厚生労働省イクメンプロジェクト 職場内研修用資料
https://ikumen-project.mhlw.go.jp/company/training/
相談窓口は、形式的に設けるだけでは足らず、実質的な対応が可能な窓口が設けられていることが重要です。加えて、労働者に対する窓口の周知等により、労働者が利用しやすい体制を整備しておきましょう。
法律のみならず社内の制度を熟知し、個別周知と意向確認を含めた取得に向けての社内手続きがスムーズに行える体制が望ましく、担当者を社内に置くことが望ましいと言えるでしょう。

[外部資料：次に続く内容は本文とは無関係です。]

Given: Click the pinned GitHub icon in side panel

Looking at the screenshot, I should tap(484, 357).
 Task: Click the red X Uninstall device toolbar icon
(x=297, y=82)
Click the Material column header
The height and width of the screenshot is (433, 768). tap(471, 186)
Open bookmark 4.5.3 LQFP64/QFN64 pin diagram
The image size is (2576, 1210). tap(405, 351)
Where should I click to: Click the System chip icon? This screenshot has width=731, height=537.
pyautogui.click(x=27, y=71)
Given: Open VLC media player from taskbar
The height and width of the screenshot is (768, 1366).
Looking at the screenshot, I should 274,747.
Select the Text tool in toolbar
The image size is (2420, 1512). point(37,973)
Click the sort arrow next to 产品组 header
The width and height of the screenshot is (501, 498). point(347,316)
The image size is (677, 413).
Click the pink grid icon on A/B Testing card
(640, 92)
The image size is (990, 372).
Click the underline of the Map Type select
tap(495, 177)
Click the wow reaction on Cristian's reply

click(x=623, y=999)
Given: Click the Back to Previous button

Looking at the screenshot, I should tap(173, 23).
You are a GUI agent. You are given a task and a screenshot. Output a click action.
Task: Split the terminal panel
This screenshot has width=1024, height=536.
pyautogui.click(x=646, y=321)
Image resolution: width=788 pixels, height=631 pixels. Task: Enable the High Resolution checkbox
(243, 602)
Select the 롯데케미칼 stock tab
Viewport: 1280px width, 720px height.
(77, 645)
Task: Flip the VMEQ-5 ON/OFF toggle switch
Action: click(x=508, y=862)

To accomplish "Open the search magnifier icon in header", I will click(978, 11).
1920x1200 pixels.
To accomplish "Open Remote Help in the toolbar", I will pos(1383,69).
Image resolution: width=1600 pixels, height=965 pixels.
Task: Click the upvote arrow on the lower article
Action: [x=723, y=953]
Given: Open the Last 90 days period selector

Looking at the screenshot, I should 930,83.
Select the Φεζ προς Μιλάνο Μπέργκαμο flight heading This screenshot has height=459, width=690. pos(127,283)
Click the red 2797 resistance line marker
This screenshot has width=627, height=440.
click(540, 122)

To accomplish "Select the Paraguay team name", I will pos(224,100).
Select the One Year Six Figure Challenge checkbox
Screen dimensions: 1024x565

もし事例になる対象社員がいない場合は、その他の措置(研修の実施、相談窓口の設置、方針の周知)を進めていただくことになります。
また事例になる社員がいる場合は、取得事例を収集し、当該事例の掲載された書類の配付やイントラネットへの掲載等を行い、労働者の閲覧に供していきます。この際、提供する取得事例を特定の性別や職種、雇用形態等に偏らせず、可能な限り様々な労働者の事例を収集・提供することにより、特定の者の育児休業の申出を控えさせることに繋がらないように配慮することが必要です。
「制度と育休取得促進に関する方針の周知」は、育児休業に関する制度及び育児休業の取得の促進に関する事業主の方針を記載したものを、事業所内やイントラネットへ掲示することを意味します。今回の改正では4月1日施行の部分と10月1日施行の部分に分かれますので、このタイミングで周知されるのが効果的と言えます。
事業所内やイントラネットへ掲示が難しいようであれば、その他の措置(研修の実施、相談窓口の設置、自社の育休取得の事例提供)を進めていただくことになります。
ただでさえ人手不足の中小企業において、社員の育休取得や、育休取得者の代替要員の確保は大問題になりがちです。そこでオススメしたいのが、厚生労働省が推奨する「育休復帰支援プラン」の策定です。
従業員の「育休復帰支援プラン」の作成をした上で、育児休業取得者の代替要員を確保し、育児休業取得者を原職等に復帰させた中小企業には、「対象労働者1人あたり47.5万円~」の支給が発生するため、負担が楽になるはずです。ぜひ活用をご検討ください。
さらに、厚生労働省では、「中小企業のための育児・介護支援プラン導入支援事業」を行っています。育休復帰支援プランをスムーズに導入するために専門の育児プランナーによる無料支援も受けられます。
プランを策定・実施することで、社員は安心して育休を取得し復職でき、他方、制度利用者の所属する職場では、快く休業に送り出すことができるようになります。また、プランを実行し、職場のマネジメントが改善されることは、職場全体の業務の効率化に繋がる可能性があります。
https://www.mhlw.go.jp/stf/seisakunitsuite/bunya/0000067027.html
厚生労働省「両立支援等助成金のご案内」
https://www.mhlw.go.jp/content/000756789.pdf
厚生労働省「中小企業のための育児・介護支援プラン導入支援事業」
https://ikuji-kaigo.com/
「育児・介護休業法」の改正によって、今年度から男性社員の育休取得も増えていくことが想定されます。育休社員への対応が不慣れな中小企業においては、早々に準備をしていくことが重要です。本特集を参考にして頂ければ幸いです。また、本テーマに関しては、今後も情報を更新していきますので、ぜひご参考ください。
「育休を取ることで、みんなに迷惑がかかるぞ。」
こんな上司の発言は、もちろんNGとなります。特に男性育休は、中小企業においては前例がない場合が多いですが、「育休取得を控えさせるような発言」はいけません。育児休業の申出が円滑に行われるよう働きかけましょう。